Prometheus Operator

Prometheus Operator in Thalassa Cloud Kubernetes

Prometheus Operator makes it easy to set up and manage monitoring with Prometheus in Kubernetes. With it, you can collect application metrics, set up alerts, and use dashboards—all as Kubernetes resources.

This guide will show you how to install Prometheus Operator, collect metrics, set up alerts with Alertmanager, and view dashboards in Grafana.

What is Prometheus Operator?

Prometheus Operator lets you manage Prometheus, Alertmanager, and related tools using Kubernetes resources. Instead of manual setup, you define what you want to monitor with Kubernetes CRDs, and the operator handles the rest.

Key features include:

  • Automatic discovery of what needs monitoring (pods, services, etc.).
  • Easy configuration using ServiceMonitor and PodMonitor resources.
  • Supports high availability, failover, and persistent storage—for example, using Thalassa Cloud’s block storage.
  • Manages Prometheus, Alertmanager, and can provide custom metrics for autoscaling.

Prerequisites

Before installing Prometheus Operator, ensure the following prerequisites are met:

  • You have a running Kubernetes cluster in Thalassa Cloud. Prometheus Operator requires Kubernetes 1.19 or later (all Thalassa Cloud clusters meet this requirement).
  • You have cluster access configured with kubectl. Use tcloud kubernetes connect to set up access, or configure your kubeconfig manually.
  • You have cluster administrator permissions, as installing Prometheus Operator requires creating cluster-level resources.
  • You have planned for persistent storage and resource requirements. Prometheus stores metrics data, which can grow over time—use Thalassa Cloud’s block storage and allocate sufficient CPU and memory for Prometheus and related components.

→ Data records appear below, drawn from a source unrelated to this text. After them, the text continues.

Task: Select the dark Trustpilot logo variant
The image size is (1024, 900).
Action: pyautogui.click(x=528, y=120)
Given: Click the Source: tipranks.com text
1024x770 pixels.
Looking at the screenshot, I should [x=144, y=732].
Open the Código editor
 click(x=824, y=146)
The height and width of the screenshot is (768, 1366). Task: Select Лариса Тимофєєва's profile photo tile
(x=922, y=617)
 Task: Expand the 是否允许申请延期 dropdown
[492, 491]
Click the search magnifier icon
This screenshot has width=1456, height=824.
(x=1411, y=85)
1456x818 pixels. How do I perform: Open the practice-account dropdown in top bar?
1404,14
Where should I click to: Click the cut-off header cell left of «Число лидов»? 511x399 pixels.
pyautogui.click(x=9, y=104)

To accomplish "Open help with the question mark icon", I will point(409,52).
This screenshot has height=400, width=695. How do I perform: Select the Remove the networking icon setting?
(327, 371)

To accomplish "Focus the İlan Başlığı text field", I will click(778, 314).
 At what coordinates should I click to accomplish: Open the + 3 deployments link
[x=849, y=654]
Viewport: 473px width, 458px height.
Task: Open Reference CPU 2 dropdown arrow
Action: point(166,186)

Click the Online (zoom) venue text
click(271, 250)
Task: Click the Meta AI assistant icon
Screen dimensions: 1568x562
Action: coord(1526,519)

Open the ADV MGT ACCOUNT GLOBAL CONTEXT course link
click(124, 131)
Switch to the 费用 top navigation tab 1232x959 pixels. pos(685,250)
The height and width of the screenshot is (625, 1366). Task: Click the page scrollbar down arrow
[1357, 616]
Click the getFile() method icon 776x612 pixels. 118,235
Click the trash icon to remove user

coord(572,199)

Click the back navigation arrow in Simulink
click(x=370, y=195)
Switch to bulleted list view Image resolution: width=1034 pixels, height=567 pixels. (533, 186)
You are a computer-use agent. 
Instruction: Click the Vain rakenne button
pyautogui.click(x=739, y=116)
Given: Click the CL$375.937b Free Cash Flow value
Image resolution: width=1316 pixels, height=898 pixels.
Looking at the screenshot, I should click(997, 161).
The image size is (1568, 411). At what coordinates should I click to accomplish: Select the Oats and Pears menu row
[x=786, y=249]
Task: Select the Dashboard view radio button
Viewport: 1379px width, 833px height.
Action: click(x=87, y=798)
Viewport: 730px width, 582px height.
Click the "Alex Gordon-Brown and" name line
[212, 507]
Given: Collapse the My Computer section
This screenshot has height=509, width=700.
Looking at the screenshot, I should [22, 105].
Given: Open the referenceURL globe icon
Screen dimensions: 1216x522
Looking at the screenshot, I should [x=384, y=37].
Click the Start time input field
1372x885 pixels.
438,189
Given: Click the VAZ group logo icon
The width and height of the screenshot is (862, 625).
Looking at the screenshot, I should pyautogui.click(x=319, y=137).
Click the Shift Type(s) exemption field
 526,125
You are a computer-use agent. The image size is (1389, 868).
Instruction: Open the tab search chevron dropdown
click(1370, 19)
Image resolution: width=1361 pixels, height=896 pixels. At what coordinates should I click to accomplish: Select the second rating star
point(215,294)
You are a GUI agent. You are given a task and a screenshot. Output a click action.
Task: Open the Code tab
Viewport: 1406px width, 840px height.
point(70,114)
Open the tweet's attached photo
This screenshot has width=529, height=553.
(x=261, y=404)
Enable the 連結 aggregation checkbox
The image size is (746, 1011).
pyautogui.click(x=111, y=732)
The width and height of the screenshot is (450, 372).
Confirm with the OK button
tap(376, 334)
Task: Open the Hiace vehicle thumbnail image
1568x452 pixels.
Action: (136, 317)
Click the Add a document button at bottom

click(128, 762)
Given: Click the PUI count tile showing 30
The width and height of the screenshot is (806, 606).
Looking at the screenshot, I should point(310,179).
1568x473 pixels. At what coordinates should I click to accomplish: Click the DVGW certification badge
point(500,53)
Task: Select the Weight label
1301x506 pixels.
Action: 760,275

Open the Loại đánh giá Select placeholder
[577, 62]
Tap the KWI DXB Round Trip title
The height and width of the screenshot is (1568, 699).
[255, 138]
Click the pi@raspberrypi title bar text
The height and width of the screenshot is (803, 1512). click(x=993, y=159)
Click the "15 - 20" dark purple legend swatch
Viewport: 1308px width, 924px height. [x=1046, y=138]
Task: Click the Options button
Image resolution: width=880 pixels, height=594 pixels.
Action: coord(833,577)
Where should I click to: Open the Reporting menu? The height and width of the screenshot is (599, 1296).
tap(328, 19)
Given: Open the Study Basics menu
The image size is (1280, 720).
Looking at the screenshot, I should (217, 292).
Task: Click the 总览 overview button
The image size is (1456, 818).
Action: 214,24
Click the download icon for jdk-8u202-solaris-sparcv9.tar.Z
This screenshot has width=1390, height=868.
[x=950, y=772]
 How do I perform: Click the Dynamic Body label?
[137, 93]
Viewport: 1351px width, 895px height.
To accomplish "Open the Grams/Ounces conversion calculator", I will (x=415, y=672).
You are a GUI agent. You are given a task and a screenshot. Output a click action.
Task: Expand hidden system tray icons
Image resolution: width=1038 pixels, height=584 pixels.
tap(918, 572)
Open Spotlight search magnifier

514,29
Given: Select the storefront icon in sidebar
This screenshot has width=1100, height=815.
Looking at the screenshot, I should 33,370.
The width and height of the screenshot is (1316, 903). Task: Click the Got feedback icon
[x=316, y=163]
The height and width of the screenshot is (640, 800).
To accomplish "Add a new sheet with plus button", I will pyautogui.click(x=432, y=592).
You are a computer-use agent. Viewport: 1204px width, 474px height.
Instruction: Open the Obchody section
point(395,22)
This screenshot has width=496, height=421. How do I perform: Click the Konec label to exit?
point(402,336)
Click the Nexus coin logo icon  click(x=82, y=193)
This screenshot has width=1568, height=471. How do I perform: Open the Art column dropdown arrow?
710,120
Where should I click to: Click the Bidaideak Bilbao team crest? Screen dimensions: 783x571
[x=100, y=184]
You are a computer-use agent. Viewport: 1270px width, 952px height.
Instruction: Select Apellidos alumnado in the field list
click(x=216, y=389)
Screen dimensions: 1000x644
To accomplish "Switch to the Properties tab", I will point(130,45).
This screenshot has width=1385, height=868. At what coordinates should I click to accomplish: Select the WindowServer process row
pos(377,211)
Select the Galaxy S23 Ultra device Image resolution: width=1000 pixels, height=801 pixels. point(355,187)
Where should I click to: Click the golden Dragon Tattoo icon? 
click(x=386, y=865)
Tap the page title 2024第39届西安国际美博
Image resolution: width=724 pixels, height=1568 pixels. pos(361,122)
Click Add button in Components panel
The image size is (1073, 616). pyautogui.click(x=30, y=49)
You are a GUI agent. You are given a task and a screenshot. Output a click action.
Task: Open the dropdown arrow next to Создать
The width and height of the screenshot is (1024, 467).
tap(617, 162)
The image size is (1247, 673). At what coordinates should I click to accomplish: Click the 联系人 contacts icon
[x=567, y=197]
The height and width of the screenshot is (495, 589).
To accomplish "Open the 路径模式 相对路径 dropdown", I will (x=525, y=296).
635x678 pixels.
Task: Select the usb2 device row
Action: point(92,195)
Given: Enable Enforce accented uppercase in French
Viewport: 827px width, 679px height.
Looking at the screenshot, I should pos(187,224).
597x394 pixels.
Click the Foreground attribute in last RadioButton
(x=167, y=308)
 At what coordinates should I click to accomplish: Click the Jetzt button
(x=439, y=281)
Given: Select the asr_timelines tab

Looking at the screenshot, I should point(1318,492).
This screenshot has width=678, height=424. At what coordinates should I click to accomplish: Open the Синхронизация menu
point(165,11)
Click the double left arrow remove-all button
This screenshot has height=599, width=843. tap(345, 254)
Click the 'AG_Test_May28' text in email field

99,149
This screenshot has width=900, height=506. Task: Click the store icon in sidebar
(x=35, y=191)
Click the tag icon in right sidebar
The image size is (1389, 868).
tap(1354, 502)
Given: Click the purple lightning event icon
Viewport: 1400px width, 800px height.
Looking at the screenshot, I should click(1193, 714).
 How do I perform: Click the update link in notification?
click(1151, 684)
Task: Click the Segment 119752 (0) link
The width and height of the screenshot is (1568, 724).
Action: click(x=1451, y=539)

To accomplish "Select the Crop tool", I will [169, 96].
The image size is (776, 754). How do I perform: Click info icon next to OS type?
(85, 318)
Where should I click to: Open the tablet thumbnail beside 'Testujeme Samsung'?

Installing Prometheus Operator

The recommended way to install Prometheus Operator is using the official Helm chart from the Prometheus Community, which provides a straightforward installation process and makes configuration easy.

First, add the Prometheus Community Helm repository:

helm repo add prometheus-community https://prometheus-community.github.io/helm-charts
helm repo update

Create a namespace for Prometheus:

kubectl create namespace monitoring

Install Prometheus Operator using Helm:

helm install prometheus prometheus-community/kube-prometheus-stack \
  --namespace monitoring \
  --set prometheus.prometheusSpec.storageSpec.volumeClaimTemplate.spec.storageClassName=tc-block \
  --set prometheus.prometheusSpec.storageSpec.volumeClaimTemplate.spec.resources.requests.storage=50Gi

This installs the full Prometheus stack, including Prometheus, Alertmanager, and Grafana. The configuration specifies Thalassa Cloud’s block storage class (tc-block) for persistent storage and requests 50Gi of storage. Adjust the storage size based on your retention requirements.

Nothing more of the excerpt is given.